In one direction, there is the relief and excitement of the fast-approaching summer vacation. No more snow. And no more lessons describing the difference between APA and MLA--"What do you mean the title is lower case?" "The first initial? You don't spell the name out?" Ah, don't we all love these little moments that prove someone in the world has too much time on his hands. One (presumably an English major) can imagine the APA board sitting around a table deviously figuring out ways to distinguish its citation system from MLA. One (presumably a social sciences major) can imagine the MLA powers that be engaging in similar acts of deviousness when they gather around their table.
In the opposite direction, our minds experience something else: a frustration and fatigue that accompanies the increasing demands of our professors. While I sympathize with this psychological tension, I must add my contribution to it.
Fallacious reasoning is no more acceptable in April or May than it was in January. We have to vigilant with the arguments we construct during these last few weeks. On that note, let's take a look at a fallacy that Gula describes under the heading Grammatical ambiguity.
While some grammatical rules could be enforced a little too scrupulously, it turns out that grammar can affect meaning. And meaning can affect the cogency or soundness of an argument.
Thus, grammar can affect the cogency or soundness of an argument. Gula identifies [f0ur] kinds of grammatical ambiguity, but in this post I'll only look at three of the more glaring cases. I'll also quote Gula more than I normally would because I think his examples are clear and concise as are his explanation[s].
1. "Ambiguity can occur over whether a phrase is restrictive or nonrestrictive" (96).
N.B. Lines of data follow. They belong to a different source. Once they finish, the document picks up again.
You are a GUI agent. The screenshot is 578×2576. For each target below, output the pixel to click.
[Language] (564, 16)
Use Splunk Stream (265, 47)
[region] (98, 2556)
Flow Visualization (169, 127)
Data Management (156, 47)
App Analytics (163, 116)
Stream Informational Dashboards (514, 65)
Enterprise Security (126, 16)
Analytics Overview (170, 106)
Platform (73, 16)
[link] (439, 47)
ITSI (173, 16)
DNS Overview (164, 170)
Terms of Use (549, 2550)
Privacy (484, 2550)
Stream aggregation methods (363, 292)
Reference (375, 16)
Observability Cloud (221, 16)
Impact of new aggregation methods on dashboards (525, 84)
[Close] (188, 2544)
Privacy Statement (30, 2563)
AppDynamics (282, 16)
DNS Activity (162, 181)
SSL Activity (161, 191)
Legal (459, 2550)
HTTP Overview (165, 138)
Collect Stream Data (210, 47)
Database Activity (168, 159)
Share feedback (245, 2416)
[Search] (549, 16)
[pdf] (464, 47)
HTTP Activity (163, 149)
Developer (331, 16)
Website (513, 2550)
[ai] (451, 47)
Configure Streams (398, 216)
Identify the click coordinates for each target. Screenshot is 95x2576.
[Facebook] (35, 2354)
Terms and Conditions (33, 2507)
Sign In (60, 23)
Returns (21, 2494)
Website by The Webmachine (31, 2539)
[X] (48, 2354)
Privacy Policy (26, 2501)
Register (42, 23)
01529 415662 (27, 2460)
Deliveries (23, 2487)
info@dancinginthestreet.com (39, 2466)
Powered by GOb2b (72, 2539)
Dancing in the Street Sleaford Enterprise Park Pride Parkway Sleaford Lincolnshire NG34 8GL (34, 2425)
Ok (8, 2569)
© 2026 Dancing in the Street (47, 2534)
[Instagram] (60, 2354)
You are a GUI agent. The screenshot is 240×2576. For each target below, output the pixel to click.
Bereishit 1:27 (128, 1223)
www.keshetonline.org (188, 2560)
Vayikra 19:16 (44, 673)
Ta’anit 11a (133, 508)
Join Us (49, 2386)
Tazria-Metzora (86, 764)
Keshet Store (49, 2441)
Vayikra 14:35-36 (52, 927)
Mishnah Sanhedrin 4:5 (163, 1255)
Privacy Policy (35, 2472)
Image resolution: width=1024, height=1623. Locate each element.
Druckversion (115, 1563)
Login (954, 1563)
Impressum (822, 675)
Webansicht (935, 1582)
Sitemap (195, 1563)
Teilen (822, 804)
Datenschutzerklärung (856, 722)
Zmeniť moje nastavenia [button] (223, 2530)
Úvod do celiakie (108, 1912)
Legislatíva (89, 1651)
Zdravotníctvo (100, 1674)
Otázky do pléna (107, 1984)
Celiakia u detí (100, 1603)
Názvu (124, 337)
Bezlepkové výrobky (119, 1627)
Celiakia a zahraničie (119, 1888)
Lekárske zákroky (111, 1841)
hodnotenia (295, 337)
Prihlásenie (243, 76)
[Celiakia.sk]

Gula then provides the following sentence and subsequent explanation to illustrate his point.
This proposal is favored only by the workers who are eager to get something for nothing.
"If the statement is written, there should be no problem, provided that the writer honors [the principles of punctuation] and the reader understands [them]. But if the statement is spoken, it may be interpreted:
"This proposal is favored only by the workers, who are eager to get something for nothing" (96).
That comma makes a big difference. Because nonrestrictive clauses require commas and restrictive clauses do not, the meaning of a sentence can change either because of improper comma usage or because when a sentence is spoken instead of written the speaker can convey an ambiguity with a pause or cadence.
As Gula writes, "The listener might interpret the statement to mean that all the workers are eager to get something for nothing" (96). Such an interpretation, I think, would commit two additional fallacies: Ad hominem and hasty generalization.
2. "Faulty or incomplete comparisons can contribute to ambiguity" (97). Gula then provides the following examples to illustrate:
I like Leslie more than Louise.
Gula then provides the following explanation: "This statement can mean 'I like Leslie more than I like Louise' or 'I like Leslie more than Louise like Leslie'" (97).
3. "There are ambiguous reference of pronouns" (97).
Here is the example Gula offers to clarify what he means:
The police and the fire department are threatening a strike, and the politicians are threatening reprisal. The newspapers claim that their statements are only causing further hostility (97).
So we notice the pronoun "their" in the second sentence, but it would be nice to know what group of individuals the pronoun refers to. Presumably, police and fire department could both be represented by the pronoun "their," and so could the group of politicians. Thus, as it stands, "their" could refer to three different nouns. Since the newspapers are claiming that something is true i.e,. "that their statements are only causing further hostility" the charge of fallacious reasoning is warranted.